Information Needed for Search
The caseworker reviews the case file thoroughly and interviews any person who might have information that will facilitate search efforts.
Specifically, the caseworker does as follows when interviewing:
• Asks for two surnames for any parent from Mexico, since the tradition in Mexico is to use both the father’s and mother’s last names; for example, Martin Olivera Ramirez is the son of Jaime Olivera and Luisa Ramirez.
• Asks for the date and place of birth and any last known address in Mexico for one or both parents OR ask for any relative known to be living in Mexico.
There are 31 states in Mexico plus the Distrito Federal (like D.C., D.F. surrounds Mexico City). Knowing which city or village and state that a family came from is extremely helpful.
• Asks where the parent was born, grew up, last worked, or lived in Mexico.

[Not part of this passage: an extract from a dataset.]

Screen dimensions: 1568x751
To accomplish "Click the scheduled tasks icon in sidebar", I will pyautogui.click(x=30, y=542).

• Asks for information on any adults living in the U.S. who might have information about a missing parent, including asking for the names, addresses, cell numbers or phone numbers, and email addresses of any adult children or other adult relatives, friends, former spouses, or past employers.

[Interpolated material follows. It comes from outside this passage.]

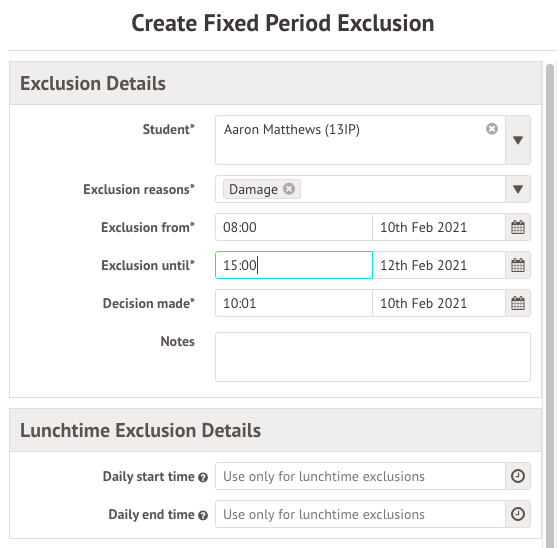Screen dimensions: 560x548
Task: Select the 12th Feb 2021 date field
Action: 439,265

Contacts to Use to Search for a Person in Mexico
The Mexican Consulate
Before contacting the consulate, if the child is not a U.S. citizen, the caseworker ensures that the consul has already been given notice about the child under the Vienna Convention. See 5831 Notice to the Foreign Consulate Required.
If notice hasn’t been given, the caseworker notifies the consul before following up to find out about search assistance.
When ready to request assistance with a search, the caseworker:
• contacts the closest Mexican consulate;
• explains that a child protection case is pending; and
• requests assistance in locating the missing parent who is believed to be living in Mexico.
The caseworker contacts by phone or in writing any U.S. relatives for whom the caseworker has an address or telephone number and request information about the missing parent, including the missing parent’s address, email address, and telephone numbers.
The caseworker contacts any possible relatives or other persons in Mexico by letter, email, or telephone.
For assistance with a Spanish speaker, the caseworker contacts the citizenship and immigration specialist in the caseworker’s region.
To facilitate future communication when writing to someone in Mexico, the caseworker provides the person with:
• a coupon for international return receipt (available at any post office);
• the caseworker’s email address; or
If a person who is the subject of a search lived in the U.S. previously, the caseworker also runs a diligent search in the state of last residence.
CPS Border Liaisons
• provides the CPS border liaisons with all of the information gathered; and
• asks the liaisons for any assistance they can provide.
For information on CPS subject matter experts and border liaisons see Form 2013 Questions and Procedures for Working With Foreign-Born Children in Foster Care.